Parametric Optimization of a Three-Phase MCR WPT System With Cylinder-Shaped Coils Oriented by Soft-Switching Range and Stable Output Power

Abstract

Multi-phase magnetically coupled resonant (MCR) wireless power transfer (WPT) technology can fulfill the requirements of time-varying spatial positions of loads in mid-range applications, as it can generate a rotating magnetic field around sending coils, and effectively reduce the limits of spatial positions on transfer characteristics including output power and transfer efficiency. Nevertheless, the design of coils parameters and control strategies put a great influence on the realistic transfer characteristics, which should be considered elaborately in practice. In this paper, a three-phase MCR WPT system with cylinder-shaped coils is investigated, the equivalent circuit model is built to carry out the theoretical analysis. Based on that, the influence on zero-voltage-switching (ZVS) conditions of power switches and the output power of the system, resulting from different phase-shifted angles between each phase, coil turns and angular misalignments of the receiving coil, is analyzed comprehensively.
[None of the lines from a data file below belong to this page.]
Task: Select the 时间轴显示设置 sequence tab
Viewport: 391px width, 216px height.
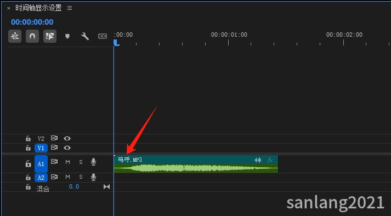Action: pyautogui.click(x=38, y=8)
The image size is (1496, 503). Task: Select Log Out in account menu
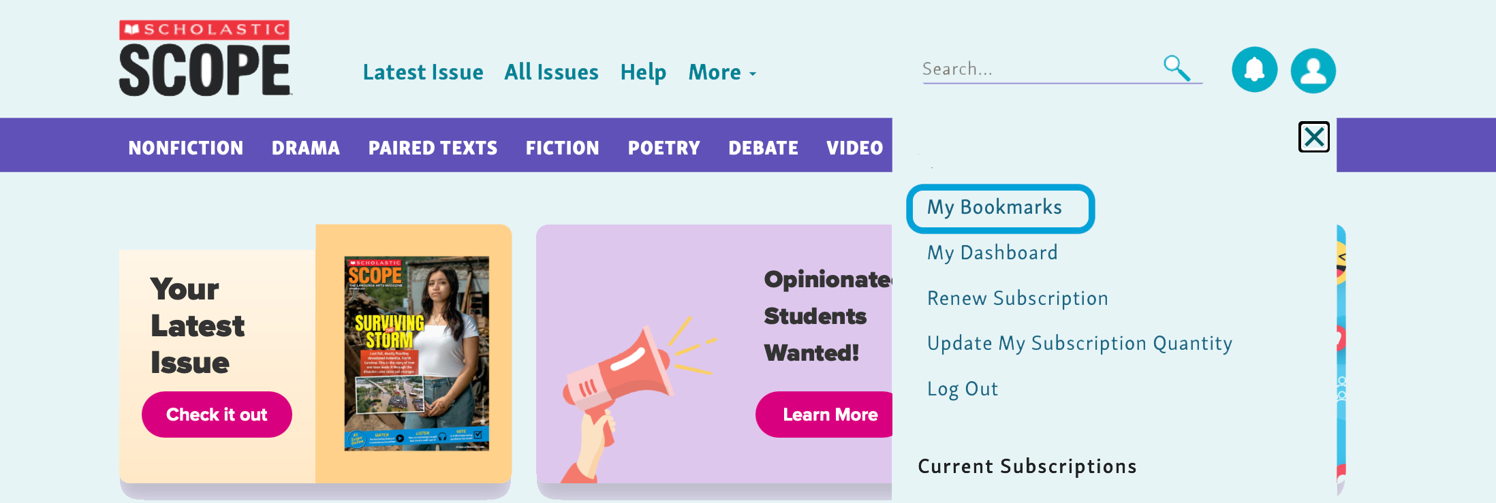point(962,389)
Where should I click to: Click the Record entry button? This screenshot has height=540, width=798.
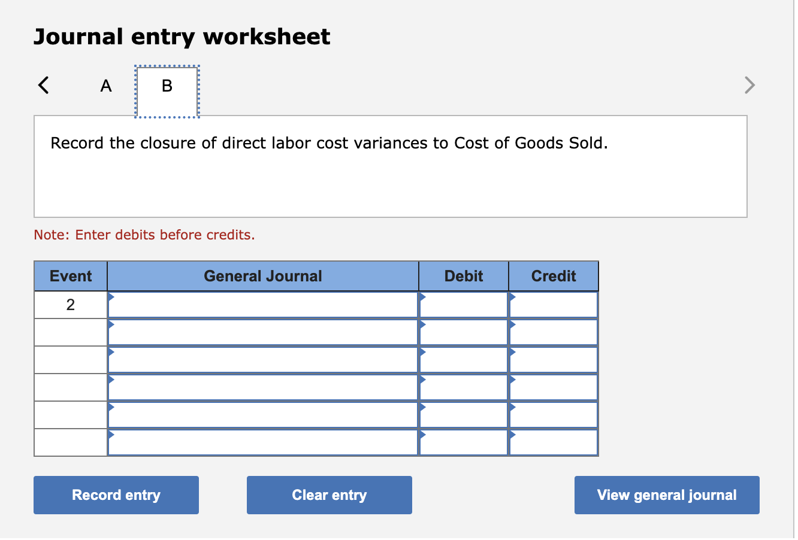(116, 495)

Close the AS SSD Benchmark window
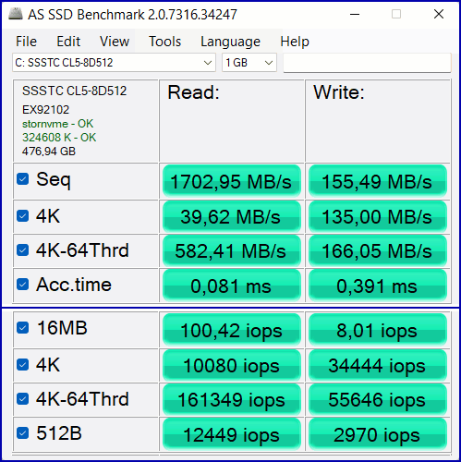pyautogui.click(x=439, y=14)
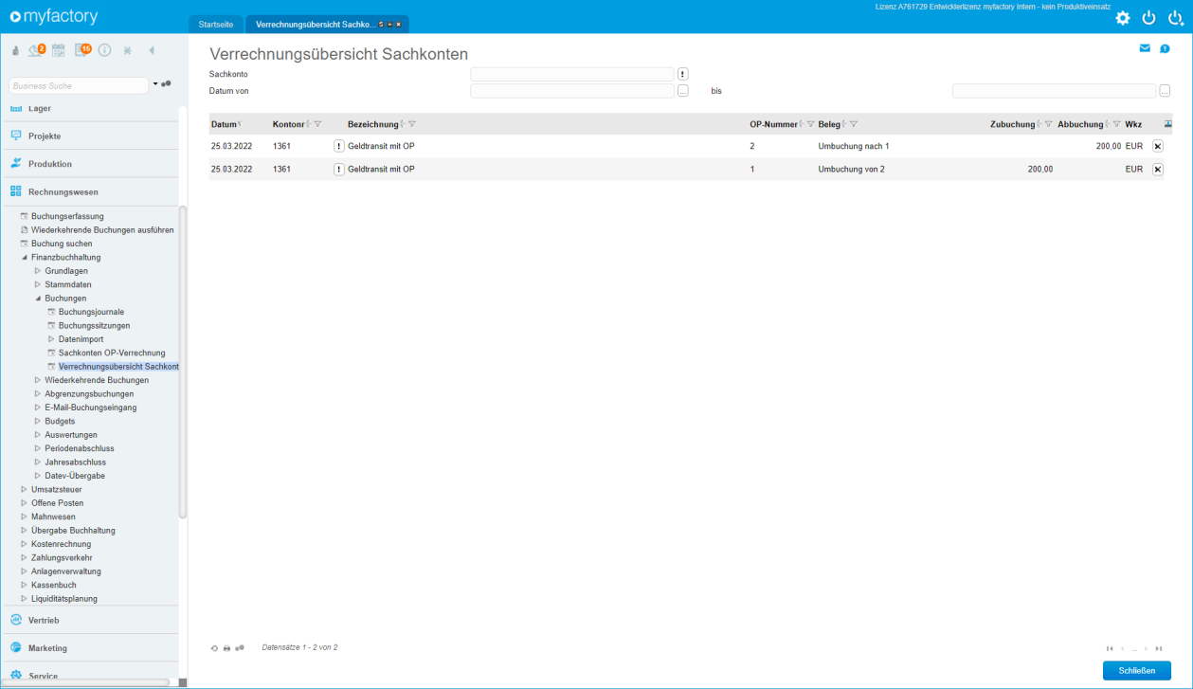This screenshot has height=689, width=1193.
Task: Open Business Suche dropdown arrow
Action: [x=155, y=85]
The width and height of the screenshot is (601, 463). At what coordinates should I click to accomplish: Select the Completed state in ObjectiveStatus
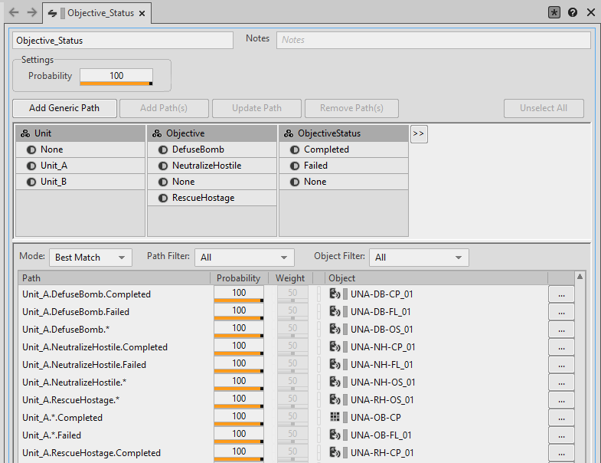pos(326,149)
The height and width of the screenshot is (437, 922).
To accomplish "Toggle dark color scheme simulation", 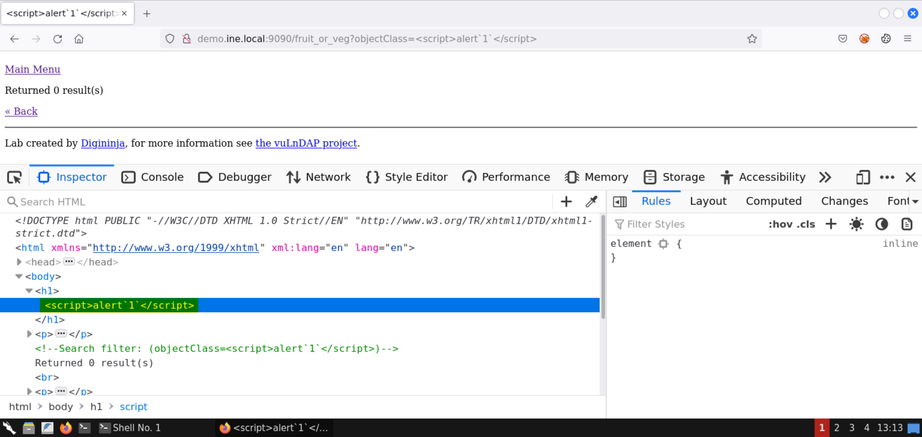I will pos(881,224).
Detailed discussions on relationships among coil turns, the angular misalignment, ZVS conditions, and the output power are completed under different phase-shifted angles. Furthermore, the parametric optimization of coil turns, as well as phase-shifted angles, are proposed to ensure the power switches realize ZVS and ensure the system realize stable output power within the full range of angular misalignment. Finally, experiments are carried out to evaluate the accuracy of theoretical analysis and confirm the validity of the proposed optimal design.